Plan: | Dorpskern Lichtenvoorde, herziening 1, Ontwikkeling sportcomplex Lichtenvoorde |
---|---|
Status: | concept |
Plantype: | bestemmingsplan |
IMRO-idn: | NL.IMRO.1586.BPLIC101-VG01 |
Het ruimtelijk beleid van de provincie Gelderland tot 2015 is vastgelegd in het Streekplan Gelderland 2005. Met de inwerkingtreding van de Wet ruimtelijke ordening per 1 juli 2008 heeft het streekplan Gelderland 2005 de status van structuurvisie gekregen. Dat betekent dat de inhoud van het streekplan voor de provincie de basis blijft voor haar eigen optreden in de ruimtelijke ordening. Op grond van het streekplan behoort het plangebied tot het bebouwd gebied. In het provinciaal beleid voor stedelijke ontwikkeling wordt onderscheid gemaakt tussen bestaand bebouwd gebied en stedelijke uitbreiding.
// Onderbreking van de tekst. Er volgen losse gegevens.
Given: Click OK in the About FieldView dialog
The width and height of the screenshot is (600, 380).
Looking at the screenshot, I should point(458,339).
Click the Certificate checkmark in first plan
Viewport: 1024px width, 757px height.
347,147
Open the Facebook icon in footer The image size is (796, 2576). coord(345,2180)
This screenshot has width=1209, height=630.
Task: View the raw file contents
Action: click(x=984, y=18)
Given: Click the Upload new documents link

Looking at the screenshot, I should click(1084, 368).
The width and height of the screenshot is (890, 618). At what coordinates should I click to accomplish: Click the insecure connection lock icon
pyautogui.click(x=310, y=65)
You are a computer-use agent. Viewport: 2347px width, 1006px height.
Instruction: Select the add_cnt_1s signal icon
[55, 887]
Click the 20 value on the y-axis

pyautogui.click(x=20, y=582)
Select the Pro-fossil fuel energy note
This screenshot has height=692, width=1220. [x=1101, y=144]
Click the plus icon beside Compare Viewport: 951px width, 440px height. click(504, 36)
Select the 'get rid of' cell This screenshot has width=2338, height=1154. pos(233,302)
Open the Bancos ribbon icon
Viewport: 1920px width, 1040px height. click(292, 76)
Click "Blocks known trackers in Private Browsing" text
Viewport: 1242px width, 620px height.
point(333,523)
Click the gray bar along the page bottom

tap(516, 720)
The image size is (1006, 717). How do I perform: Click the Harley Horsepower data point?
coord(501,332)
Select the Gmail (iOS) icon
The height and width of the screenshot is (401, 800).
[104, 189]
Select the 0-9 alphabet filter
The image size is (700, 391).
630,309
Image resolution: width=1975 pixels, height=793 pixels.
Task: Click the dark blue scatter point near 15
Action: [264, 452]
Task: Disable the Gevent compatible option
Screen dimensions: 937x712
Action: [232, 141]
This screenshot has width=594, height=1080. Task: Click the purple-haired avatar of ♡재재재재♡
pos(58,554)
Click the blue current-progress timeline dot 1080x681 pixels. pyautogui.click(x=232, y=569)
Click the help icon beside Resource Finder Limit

Het accent van de provinciale beleidsambities ligt op de vernieuwing en het beheer en onderhoud van bestaand bebouwd gebied. Hiervoor wordt een intensivering van het stedelijk grondgebruik noodzakelijk geacht, maar wel met behoud van karakteristieke elementen en zorgvuldige omgang met open ruimten daarbinnen. Tevens acht de provincie een optimalisering van het gebruik van bestaand bebouwd gebied noodzakelijk: meer gebruik van de verticale dimensie (hoogte, diepte) en van de tijdsdimensie (meervoudig gebruik van dezelfde gebouwde ruimte). Sociaal-culturele infrastructuur wordt gezien als een bepalende factor voor de kwaliteit van de samenleving. De verantwoordelijkheid om de sociaal-culturele infrastructuur in stand te houden ligt bij de (samenwerkende) gemeenten. Door een gunstige situering van functies ten opzichte van aanwezige voorzieningen kan een goede bereikbaarheid worden gerealiseerd en voldoende draagvlak blijven bestaan. Voorkomen moet worden dat de sociaal-culturele kwaliteit van de leefomgeving onder een bepaald minimum zakt. Met andere vormen van bundeling, bijvoorbeeld op basis van bereikbaarheid in netwerken, kan dit worden voorkomen. Sprekende voorbeelden hiervan zijn scholen en sportaccommodaties
Het 'Derde Waterhuishoudingsplan 2005-2009 (WHP3)', dat op 14 februari 2005 in werking is getreden, wordt richting gegeven aan de inrichting en het beheer van de waterhuishouding in Gelderland. Het Waterhuishoudingsplan schetst de mogelijkheden om de kansen van water voor mens en natuur goed te benutten in Gelderland. Naast kansen voor verbetering van de kwaliteit van onze leefomgeving zijn er ook maatregelen noodzakelijk om veiligheid te blijven bieden tegen overstroming met rivierwater en om wateroverlast na hevige regenval te voorkomen. De noodzaak voor deze maatregelen is groot nu de gevolgen van de klimaatverandering zichtbaar worden, met naar verwachting vaker droge zomers en natte winters. Het streefbeeld voor de lange termijn is dat in 2030 het waterbeheer volledig op orde is ten behoeve van de maatschappelijke functies. Voor deze functies zal door de waterschappen het gewenste grond- en oppervlaktewaterregime (GGOR) worden bepaald.De wensen ten aanzien van de waterhuishouding zijn per stroomgebied aangegeven, waarbij uitgangspunt is dat de knelpunten van een stroomgebied in principe binnen dat stroomgebied worden opgelost. De waterhuishouding van Groenlo maakt deel uit van de 'Stroomgebiedvisie Achterhoek-Liemers'. In het Waterhuishoudingsplan wordt ingegaan op de visie voor de lange en middellange termijn. Daarnaast wordt aangegeven wat er heel concreet in de planperiode) zal worden opgepakt. Gedurende de planperiode 2005-2009 wordt met name ingezet op de uitvoering van een zestal speerpunten. Drie speerpunten gaan over maatregelen die in Gelderland in het algemeen nodig zijn en drie over extra maatregelen in actiegebieden. Groenlo bevindt zich niet in een actiegebied. Wel geldt het basisbeleid dat provinciebreed nodig is.